Several actors are relevant for adapting language models to Norwegian conditions.
The university and higher education sector
In the university and higher education sector, there are several initiatives that both develop pre-trained Norwegian language models and fine-tune international models, for example, the Norwegian Research Center for AI Innovation (NorwAI) at NTNU. The NORA consortium includes many collaboration partners, including UiO and Norwegian Computing Center.
The National Center for E-health Research developed a healthcare language model (NorDeClin-BERT).
Future research projects related to language models will play an important role in adaptation to Norwegian conditions. It is important that some of these initiatives include adaptation to the Norwegian health and care sector, i.e., healthcare language models.
The health and care sector
In the health and care sector, both Helse Vest IKT and Sørlandet Hospital have been involved in adapting language models to Norwegian conditions for research purposes. Helse Vest IKT is now also looking at specific use cases for the language model Clinical NorBERT.
Industry plays a very important role by fine-tuning language models and offering services based on language models, including Norwegian pre-trained models, but especially international models. Suppliers now offer services based on language models to, among others, general practitioners.
The National Library
The National Library is a central research institution that develops and adapts language models for Norwegian conditions. The National Library has developed and made available the language model NB-Whisper for transcription of audio recordings, and the model has been further developed by suppliers for the health and care sector.
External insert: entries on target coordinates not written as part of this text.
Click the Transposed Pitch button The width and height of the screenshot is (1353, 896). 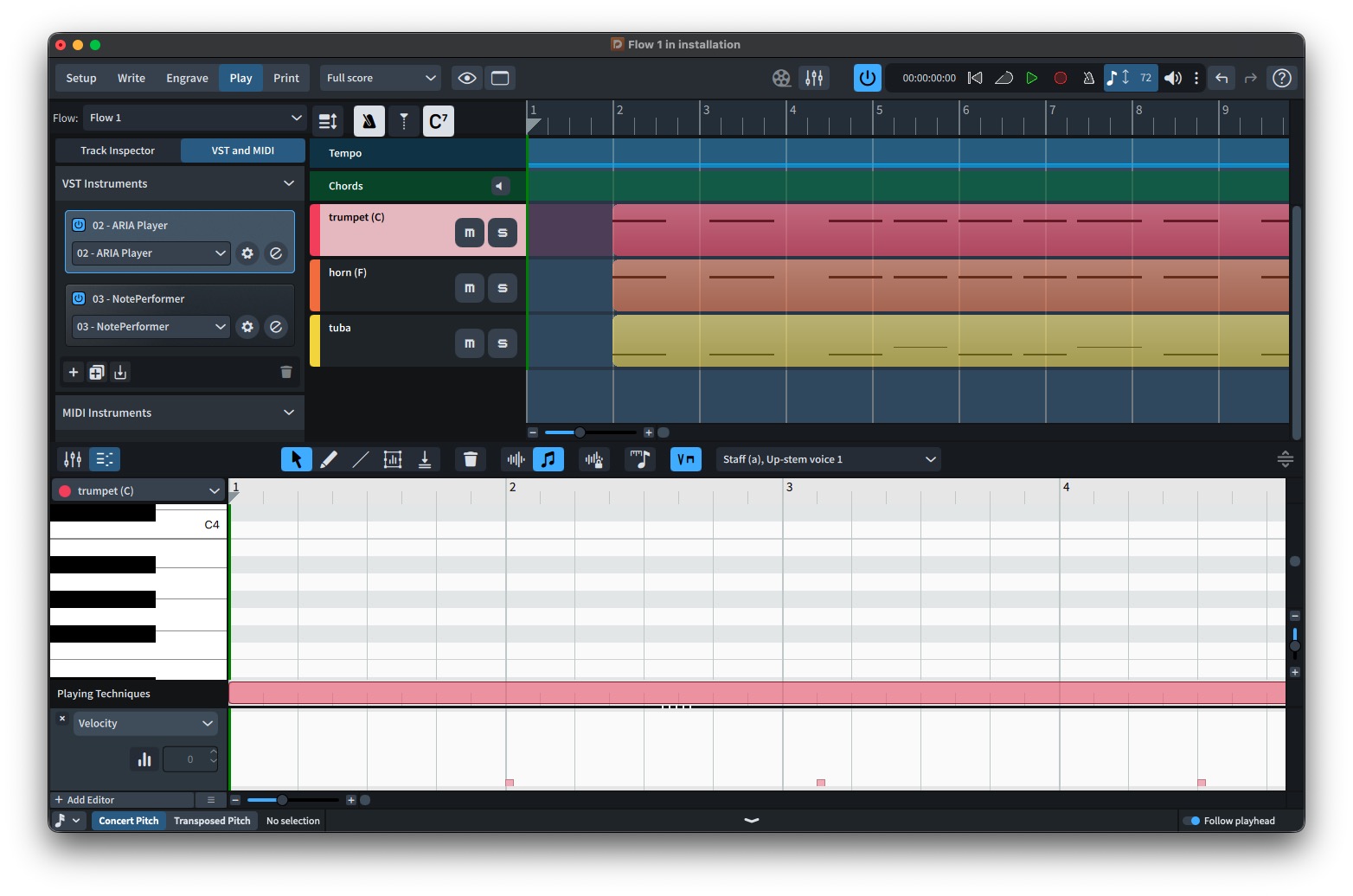coord(212,821)
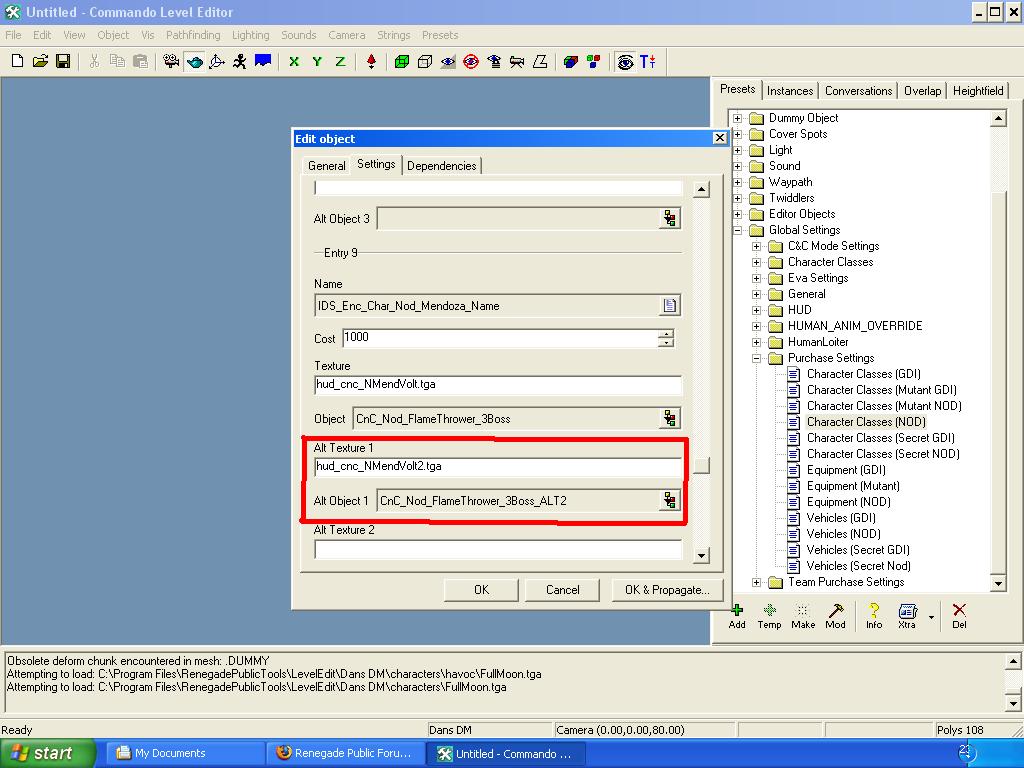1024x768 pixels.
Task: Open the Pathfinding menu
Action: point(193,35)
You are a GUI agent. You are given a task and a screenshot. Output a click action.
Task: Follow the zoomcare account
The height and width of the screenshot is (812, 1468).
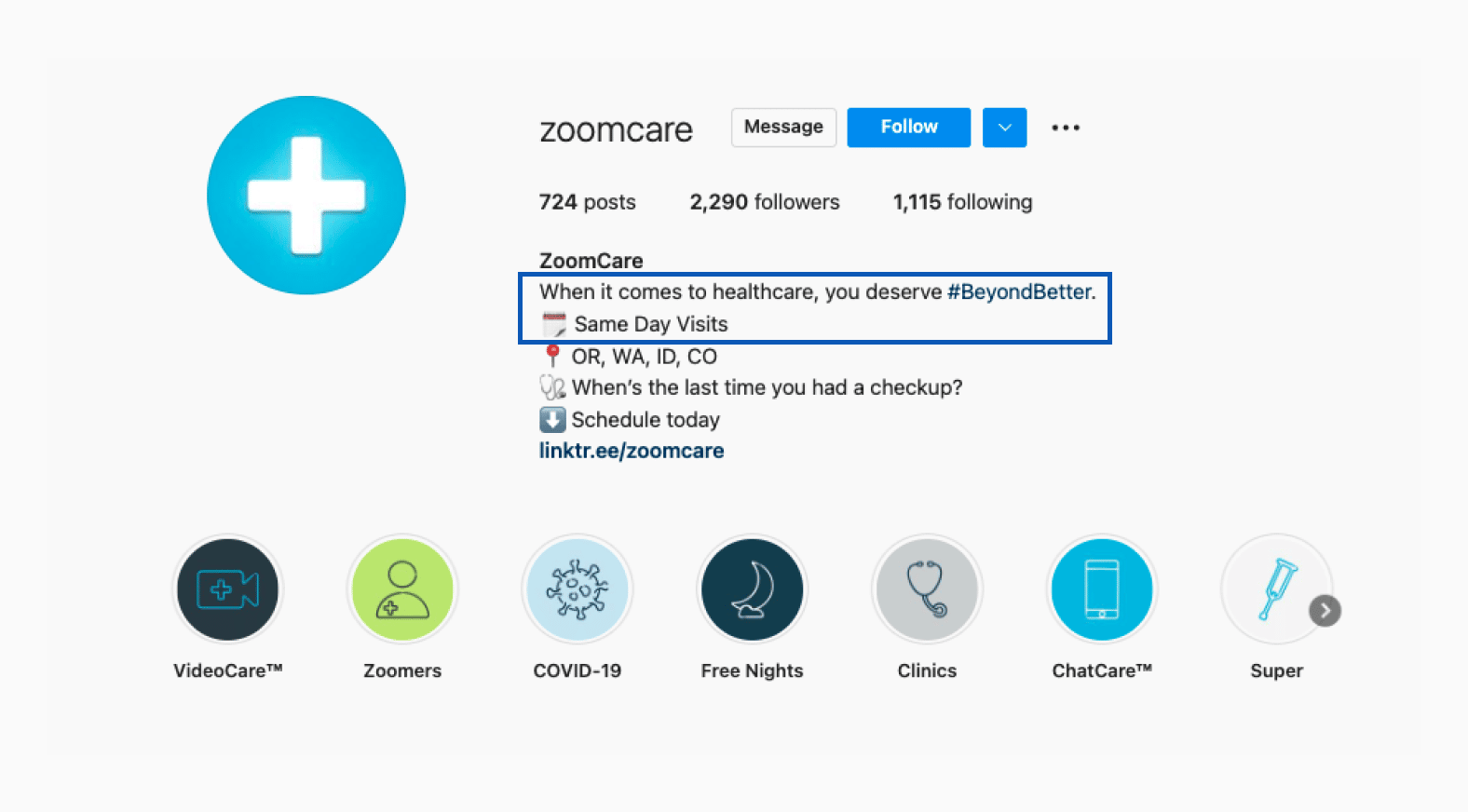909,128
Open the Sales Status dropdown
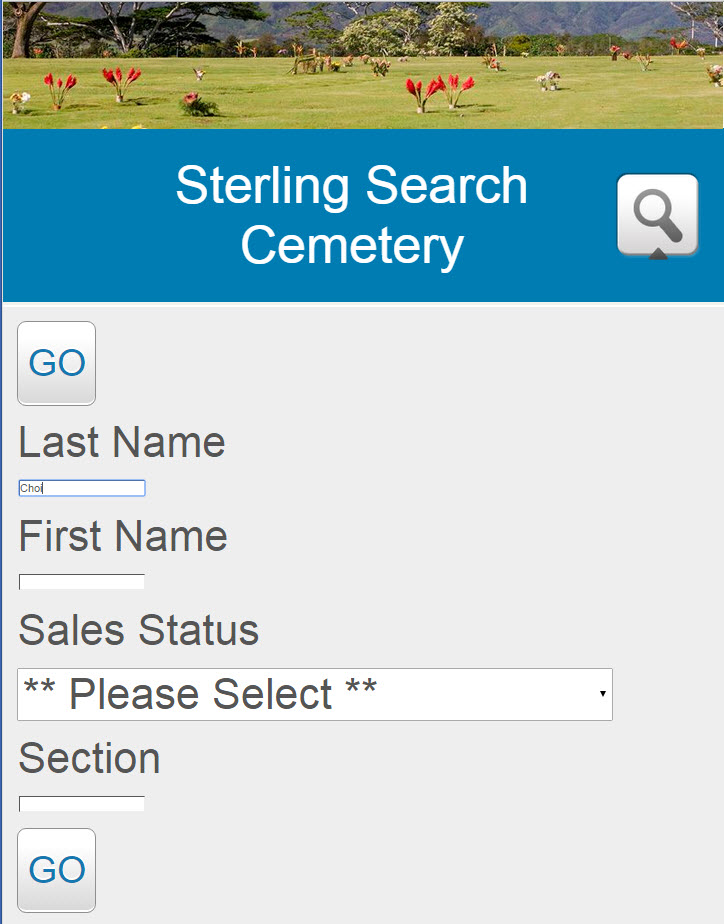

The National Library will most likely have a special position in Norway when it comes to adapting language models to Norwegian conditions. The government proposes in the state budget for 2025 to allocate a total of 40 million kroner for training Norwegian and Sami language models (foundation models) for use in artificial intelligence. Of these, 20 million kroner will go to the National Library, which is tasked with training and making language models available, while 20 million kroner will go to financing computing power for training the models. The computing power will be delivered by the high-performance computing company Sigma2 AS, which is owned by Sikt – The Knowledge Sector's Service Provider [145]. The National Library's position could become very important for work with language models in the health and care sector as well, and close collaboration could be appropriate.